→ **TEXT PROVIDED**:
*** Begin section ***

German economist (born 1959)

Ernst-Ludwig von Thadden (born 9 July 1959, in Göttingen, Lower Saxony, Germany) is a German economist, professor at the Department of Economics of the University of Mannheim, and has been president (Rektor) of Mannheim University since October 2012. Previously he was professor of Economics at the Département d'Econométrie et Economie Politique at the University of Lausanne.

==Education==

He obtained his Ph.D. in Economics at the University of Bonn within the "European Doctoral Program in Economics" in 1991, after having earned an undergraduate degree in mathematics and economics at the Heidelberg University and a M.Phil. at the London School of Economics and Political Science.

==Academics==

He is Research Fellow at the Center for Economic Policy Research (London), former Resident Fellow of the Center for Advanced Studies in the Behavioral Sciences in Stanford, and was, until 2004, director of the doctoral program of the International Center FAME at the Universities of Lausanne and Geneva. In 2006 he was lead manager of the university's successful graduate school grant application in the German "Initiative of Excellence" and became founding director of the "Graduate School of Economic and Social Sciences" (GESS) at the University of Mannheim. In 2009, he was elected member of the Heidelberg Academy of Sciences. He has been board member of several journals and a former consultant to the World Bank and other international institutions. Currently, he serves, among others, on the Advisory Scientific Committee of the European Systemic Risk Board. His research has mainly covered microeconomic theory, political economy, corporate finance, banking, and international finance.

*** End section ***

→ **AVAILABLE DATA**:
*** Begin section ***

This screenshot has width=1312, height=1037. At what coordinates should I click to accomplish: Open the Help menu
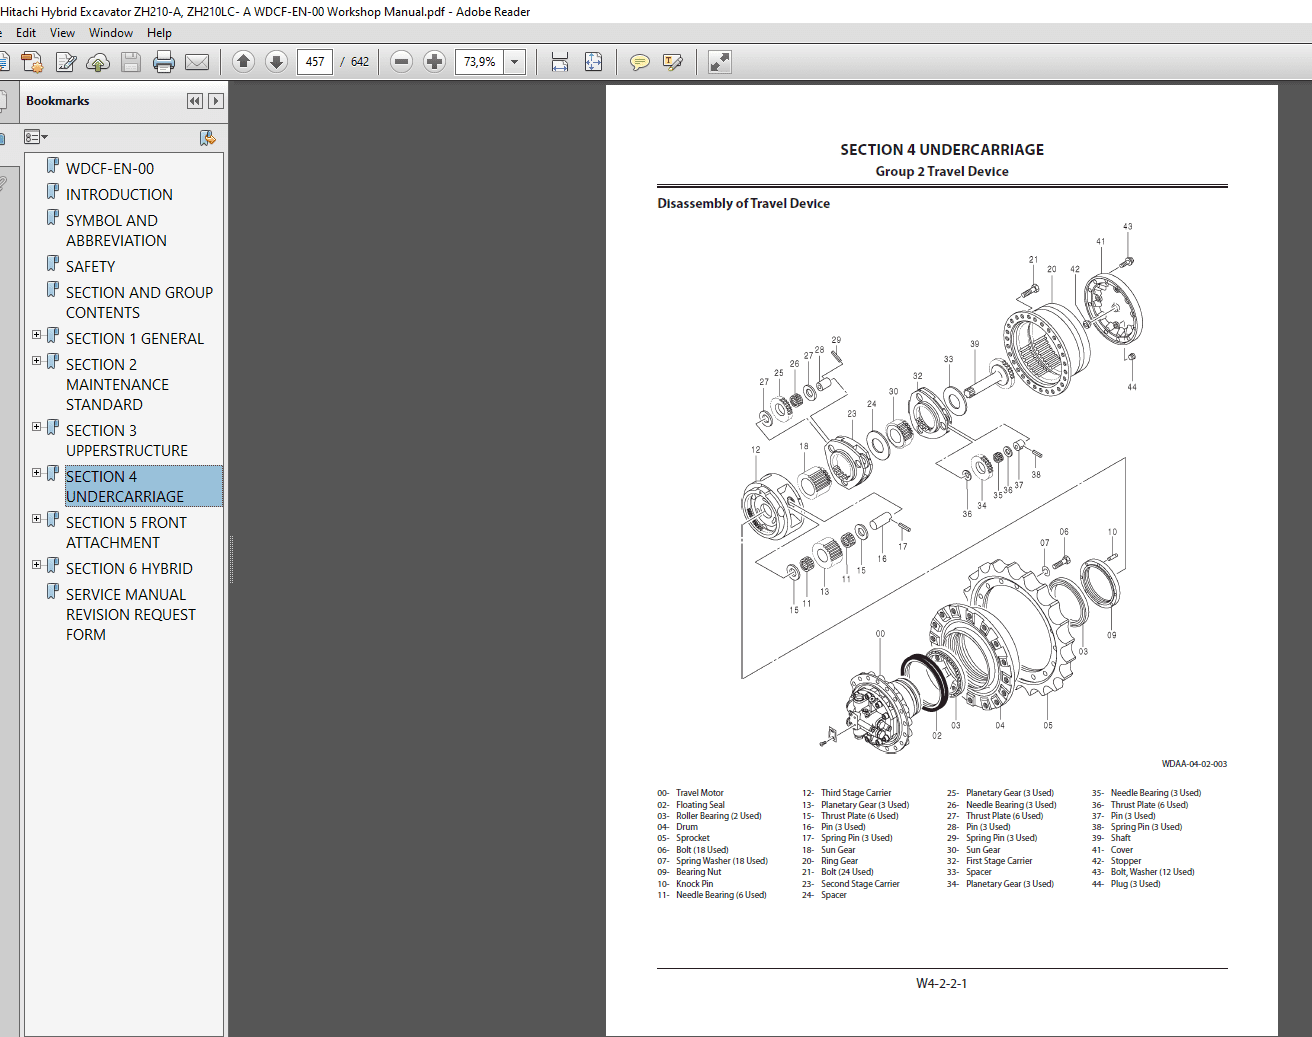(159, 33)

*** End section ***
*** Begin section ***

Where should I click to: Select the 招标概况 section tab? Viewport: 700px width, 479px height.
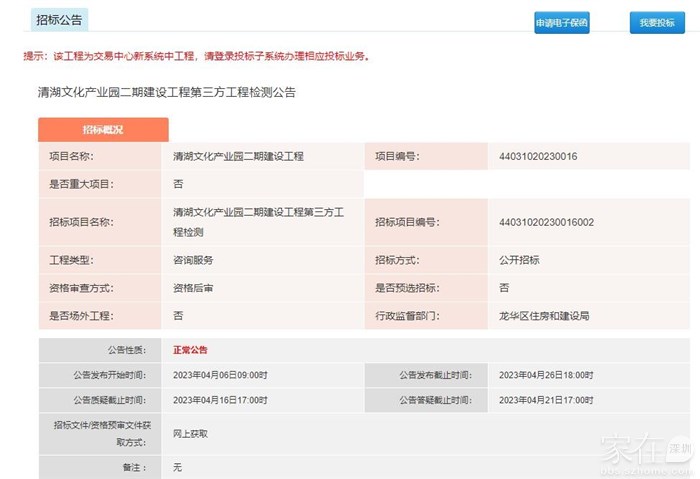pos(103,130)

*** End section ***

→ **PROBLEM DETAILS**: In the text about Ernst-Ludwig von Thadden, copy out word for word the part that begins with the words containing "German economist (born" and ends with "University of Lausanne.".

→ **WRITTEN SOLUTION**:
German economist (born 1959)

Ernst-Ludwig von Thadden (born 9 July 1959, in Göttingen, Lower Saxony, Germany) is a German economist, professor at the Department of Economics of the University of Mannheim, and has been president (Rektor) of Mannheim University since October 2012. Previously he was professor of Economics at the Département d'Econométrie et Economie Politique at the University of Lausanne.